No I wouldn't, and considering that the engineering concept of a 'micro-stamp' pistol has yet to be proven workable in any sort of reliable practical way, the passage of this 'micro-stamp pistol' law on the part of California lawmakers is really nothing more than the same thing the New Jersey legislature tried to do with their so called 'smart pistol' legislation some years ago. The real goal in both cases being to ban firearms, and using what is in effect fictional technology as the excuse to do so.
Just like with the 'smart pistol' concept, I think firearms manufacturers might try to do some R&D on 'micro-stamp pistols', but I doubt any would actually try to put them in production. This is mainly because any R&D work would only confirm what is already known, that the concept simply isn't workable in as far as reliably producing a consistent micro-stamp on a cartridge in real world conditions. More importantly any attempt to put one of these unreliable micro-stamp firearms (of any type) into production would almost certainly cut severely into a firearms maker's profit margin, since the firearm simply wouldn't sell well anywhere they weren't required by law, and the firearms market in these places (i.e. California) simply isn't big enough compared to the overall national market to make producing and selling a so called 'micro-stamp pistol' profitable. If you are a manufacturer, why spend any time and money producing a product line that is virtually guaranteed to always stay in the red?
I think what will happen in 2010, is that most, if not all, firearms manufacturers will simply stop selling pistols in California, because it just won't be economical to try to produce and sell pistols based on a fundamentally unworkable technological concept, that no one outside of California will have any interest in buying.

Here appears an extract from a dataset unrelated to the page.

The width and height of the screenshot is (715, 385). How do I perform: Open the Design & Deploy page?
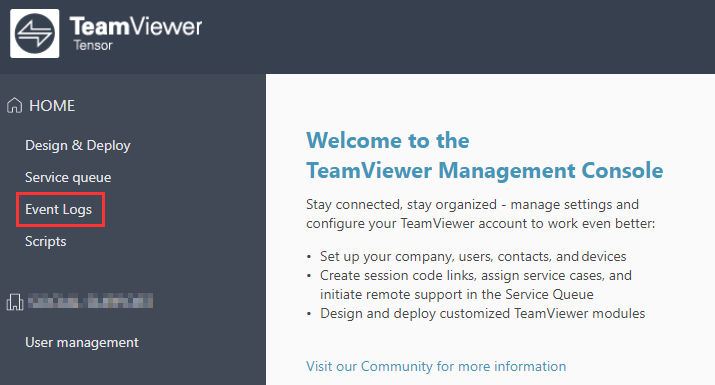(78, 146)
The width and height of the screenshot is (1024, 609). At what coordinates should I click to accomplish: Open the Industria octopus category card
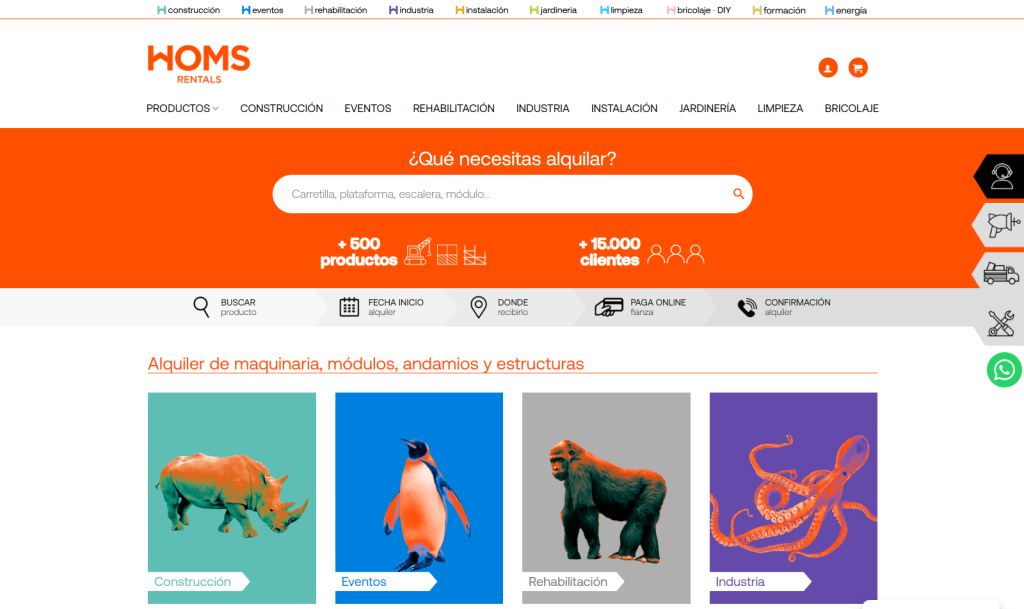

Furthermore, for any gun makers who try to produce one of these unreliable so-called 'micro-stamp' pistols in 2010, it is more than likely that they would get so much bad press and diminished sales because of irate gun owners in the rest of the country, which is a much bigger combined market than California, that I doubt they would try to keep such a pistol in production for very long. For the gun maker it would be similar to what happened to Smith and Wesson when they caved into those lawsuits in the 90s, and they were almost put out of business by massive sales losses as a result.

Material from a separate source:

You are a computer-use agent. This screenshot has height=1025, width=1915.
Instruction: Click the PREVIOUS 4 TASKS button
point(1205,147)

The passage of this useless 'micro-stamp pistol' law by California is of course not a positive development for self-defense rights, and while it is probably an irreversible setback for those who live in California, I doubt it will effect anyone else, in the same way that D.C.'s and Chicago's handgun bans didn't lead to the banning of handguns in the rest of the country. In the long run it might even have a net positive contribution to self-defense rights, since anytime a useless law like this is passed, it provides real world proof like no other method can, that laws legislating physical features of firearms have no affect on either the crime rate or crime solving rate. Consider that New Jersey ballistic fingerprint law that requires all handguns sold in New Jersey to come with a couple of fired shell casings for entering into a ballistic fingerprint database. This law has cost New Jersey tax-payers millions of dollars and hasn't prevented or solved a single crime, and I firmly believe that the complete and utter failure of this law in New Jersey is the main reason similar laws haven't been passed anywhere else.